TANQ: An open domain dataset of table answered questions
Mubashara Akhtar, Chenxi Pang, Andreea Marzoca, Yasemin Altun, Julian Martin Eisenschlos
TL;DR
TANQ addresses the challenge of answering open-domain questions by constructing table-form answers that synthesize information from multiple sources. The authors present a five-step automated pipeline leveraging QAMPARI as a seed, Wikidata for relation extension, and Wikipedia for multi-modal evidence, culminating in per-cell source attribution within the answer tables. They evaluate state-of-the-art models in closed-book, oracle, and open-book settings, finding that even strong baselines lag behind human performance, with an overall F1 of 60.7 in the oracle setting and notable weaknesses in numeracy, table formatting, and complex reasoning. The work highlights the complexity of multi-source table QA, offers a detailed analysis of failure modes, and lays the groundwork for future improvements in dataset construction, evaluation metrics, and model capabilities for producing richly structured, evidence-backed tabular answers.
Abstract
Language models, potentially augmented with tool usage such as retrieval are becoming the go-to means of answering questions.

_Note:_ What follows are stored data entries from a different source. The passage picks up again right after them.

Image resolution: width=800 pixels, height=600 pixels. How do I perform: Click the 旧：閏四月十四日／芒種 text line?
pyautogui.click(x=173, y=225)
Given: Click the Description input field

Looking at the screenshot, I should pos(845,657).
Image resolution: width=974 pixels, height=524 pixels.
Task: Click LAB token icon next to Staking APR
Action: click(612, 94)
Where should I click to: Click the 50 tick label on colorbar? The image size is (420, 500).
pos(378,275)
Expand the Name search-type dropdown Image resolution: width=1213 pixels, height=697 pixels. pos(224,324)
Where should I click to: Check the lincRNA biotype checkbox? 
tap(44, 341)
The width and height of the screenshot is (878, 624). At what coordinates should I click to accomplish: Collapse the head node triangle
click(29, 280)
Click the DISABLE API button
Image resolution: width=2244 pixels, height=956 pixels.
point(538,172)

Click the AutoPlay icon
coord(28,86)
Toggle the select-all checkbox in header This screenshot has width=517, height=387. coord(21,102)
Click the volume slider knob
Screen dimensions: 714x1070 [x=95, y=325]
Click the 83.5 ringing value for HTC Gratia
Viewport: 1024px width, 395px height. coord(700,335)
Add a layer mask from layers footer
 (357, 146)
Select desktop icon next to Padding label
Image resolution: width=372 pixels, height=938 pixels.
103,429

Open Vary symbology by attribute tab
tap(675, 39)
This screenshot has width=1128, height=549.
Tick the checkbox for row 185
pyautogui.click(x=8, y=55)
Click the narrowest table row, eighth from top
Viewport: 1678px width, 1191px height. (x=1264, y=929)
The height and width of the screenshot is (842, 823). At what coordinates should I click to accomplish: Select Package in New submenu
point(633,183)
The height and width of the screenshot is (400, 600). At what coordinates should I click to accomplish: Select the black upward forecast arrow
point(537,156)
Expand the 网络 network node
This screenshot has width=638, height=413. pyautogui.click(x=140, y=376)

Understanding and answering questions in real-world settings often requires retrieving information from different sources, processing and aggregating data to extract insights, and presenting complex findings in form of structured artifacts such as novel tables, charts, or infographics. In this paper, we introduce TANQ, the first open domain question answering dataset where the answers require building tables from information across multiple sources. We release the full source attribution for every cell in the resulting table and benchmark state-of-the-art language models in open, oracle, and closed book setups. Our best-performing baseline, Gemini Flash reaches an overall F1 score of 60.7, lagging behind human performance by 12.3 points. We analyse baselines' performance across different dataset attributes such as different skills required for this task, including multi-hop reasoning, math operations, and unit conversions. We further discuss common failures in model-generated answers, suggesting that TANQ is a complex task with many challenges ahead.